Delta Cheatsheet

Goal

This document aims to be a complete reference for when definitions do and do not get unfolded in Lean. It will take several weeks until it even begins to resemble such a document.

Different styles of unfolding

• A definition can be unfolded eagerly during is_def_eq.

  Example: a =?= b could in principle unfold all [reducible] layers of both a and b eagerly before proceeding. This is not currently done. Use-case: id (xs ++ ys) =?= id (id (xs ++ ys)) might just always unfold all the ids before proceeding, regardless of definitional depth or any other heuristic.

• A definition can be unfolded lazily during is_def_eq.

  Example: if g := f, then f a =?= g a could detect that the depth of g is larger than the depth of f and so unfold g first before proceeding. Use-case: f1 (f2 ... (fN x)...) =?= f2 (f3 ... (fN x)) would only need to unfold f1 to confirm that the two are definitionally equal. This idiom is ubiquitous with type-class instances.

• A definition can be unfolded because a Pi type or a Sort is expected or required.

  Example: we may need to extract the universe level of a Sort in the app-builder.

• A definition can be unfolded if it matches a particular pattern.

  Example: we might have reflexivity-simplification rules for definitions that wrap recursors that only trigger if it is known which pattern in the definition matches.
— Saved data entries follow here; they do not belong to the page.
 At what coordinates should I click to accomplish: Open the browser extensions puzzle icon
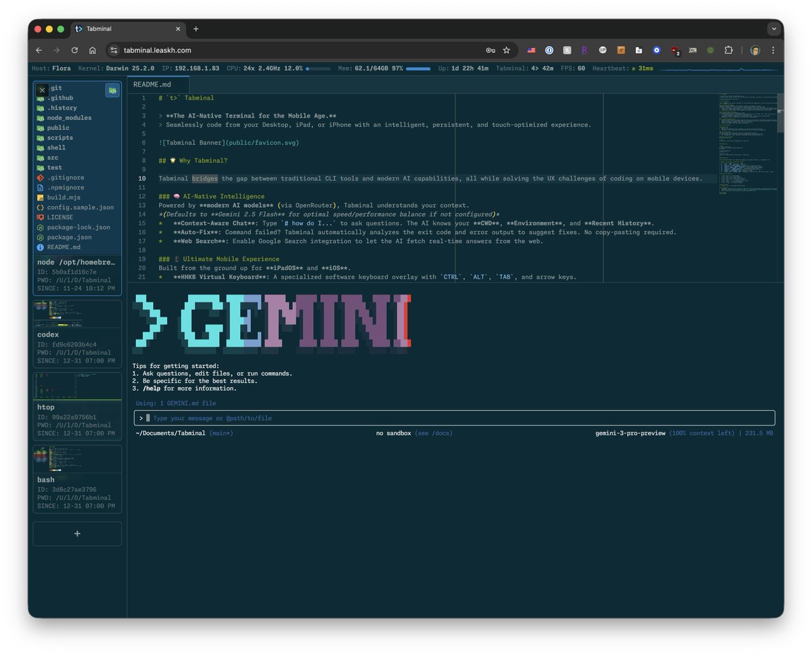click(x=729, y=50)
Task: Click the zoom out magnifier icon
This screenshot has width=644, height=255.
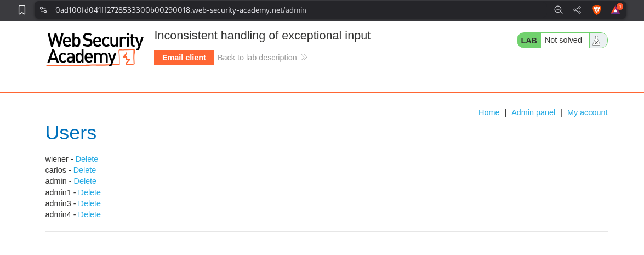Action: click(558, 10)
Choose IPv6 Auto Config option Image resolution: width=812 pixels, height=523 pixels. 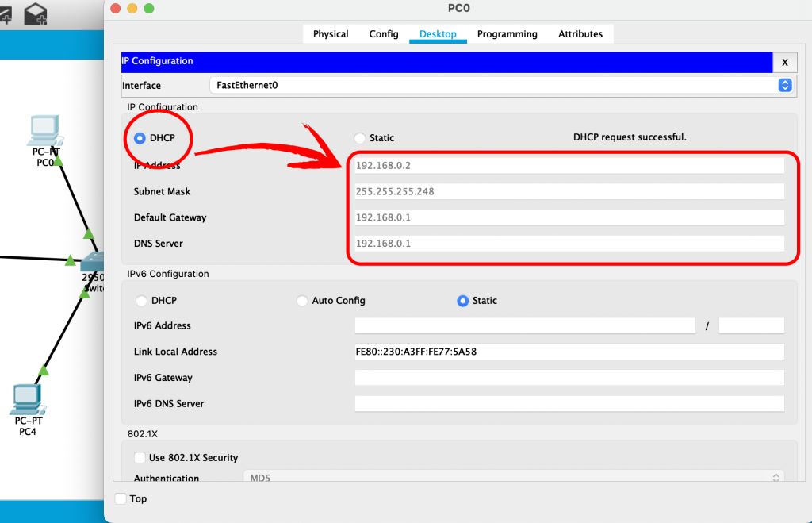302,301
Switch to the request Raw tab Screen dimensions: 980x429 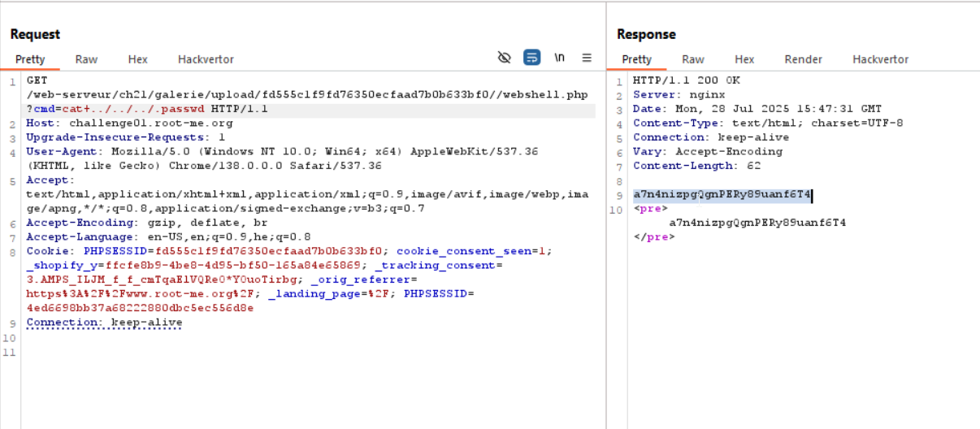[86, 59]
• A definition can be unfolded because of a unification hint.

  Example: In f =?= g, it might be the case that neither f nor g would normally be unfolded but that the pair (f, g) triggers a unification hint that causes one or both of them to be unfolded. Use-case: we want n + 1 =?= succ n to succeed even if + would never otherwise get reduced.
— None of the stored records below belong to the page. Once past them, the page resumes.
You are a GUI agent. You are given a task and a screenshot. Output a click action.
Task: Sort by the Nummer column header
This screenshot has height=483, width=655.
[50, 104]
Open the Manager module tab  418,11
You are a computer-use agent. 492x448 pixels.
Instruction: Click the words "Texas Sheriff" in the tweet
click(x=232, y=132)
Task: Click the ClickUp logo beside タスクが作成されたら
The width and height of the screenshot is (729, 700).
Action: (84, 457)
• A definition can be unfolded during normalization if it is fully applied.

  Example: compose has the [unfold_full] tag, and is unfolded during normalization if it is applied to all 3 arguments (i.e. compose f g x normalizes to f (g x)). Note that the number of arguments is not well defined in general and depends on the delta/normalization strategy being used. Also note that we can simulate this behaviour easily with a single reflexivity-simplification rule.
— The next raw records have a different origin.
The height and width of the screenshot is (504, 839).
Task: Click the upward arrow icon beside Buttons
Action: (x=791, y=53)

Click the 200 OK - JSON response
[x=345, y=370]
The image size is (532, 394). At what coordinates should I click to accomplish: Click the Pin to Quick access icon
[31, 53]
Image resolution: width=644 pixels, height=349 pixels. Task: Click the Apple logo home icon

• A definition can be unfolded during normalization if a specified argument is a constructor.

  Example: pred : nat -> nat has the [unfold 1] tag and gets unfolded during normalization if its argument is zero or succ.

• A definition can be unfolded during normalization if it is if an outer application is expecting a constructor at that position.

  Example: pair has the [constructor] tag and so gets unfolded during normalization if an application of pair occurs in the major premise of pair.rec.

• A definition can be unfolded eagerly and permanently by blast.

  Example: blast currently unfolds every [reducible] definition appearing in the context during initialization. Most blast modules that track lemmas in the environment (e.g. the simplifier) also unfold [reducible] definitions eagerly in the lemmas that they track.

• A definition can be unfolded "monotonically" by blast.

  Example: given H : f x and f x := g x x, blast might add the hypotheses H' : g x x := H and HH' : H = H' := rfl. We call this monotonic because we have not lost the original folded version. Note that we can use reflexivity-simplification rules monotonically as well.

Complications

• Some data structures may be indexed by constant names or head symbols, and are hence inherently not robust to delta reduction.

  Example: if f := g but f is not eagerly reduced by blast, then a [backward] lemma H with result g would not be considered for a backwards action for goal f even if is_def_eq(f, g). Note that H would not be tried even if f were monotonically unfolded so that the context contained Hfg : f = g. However, H would fire if e.g. a subst action replaced the goal with g.

is_def_eq scenarios

• Sometimes we may expect is_def_eq to fail and want to prevent a lot of wasted unfolding.

  Example: if we are doing search

• Sometimes the user may say "I am willing to suffer a long delay if it turns out I am wrong about _ =?= _ being true"

  Example: exact tactic

• Sometimes we know something is going to work, but we don't know what.

  Example: even though we know something is going to work, the assumption tactic might still not want to unfold aggressively in H1 : P (fact 100), H2 : P 0 |- P 0, or else risk wasting time computing fact 100. I think assumption should probably be conservative and the user should use exact if reductions are needed, or blast if the hypothesis in question contains system-generated names.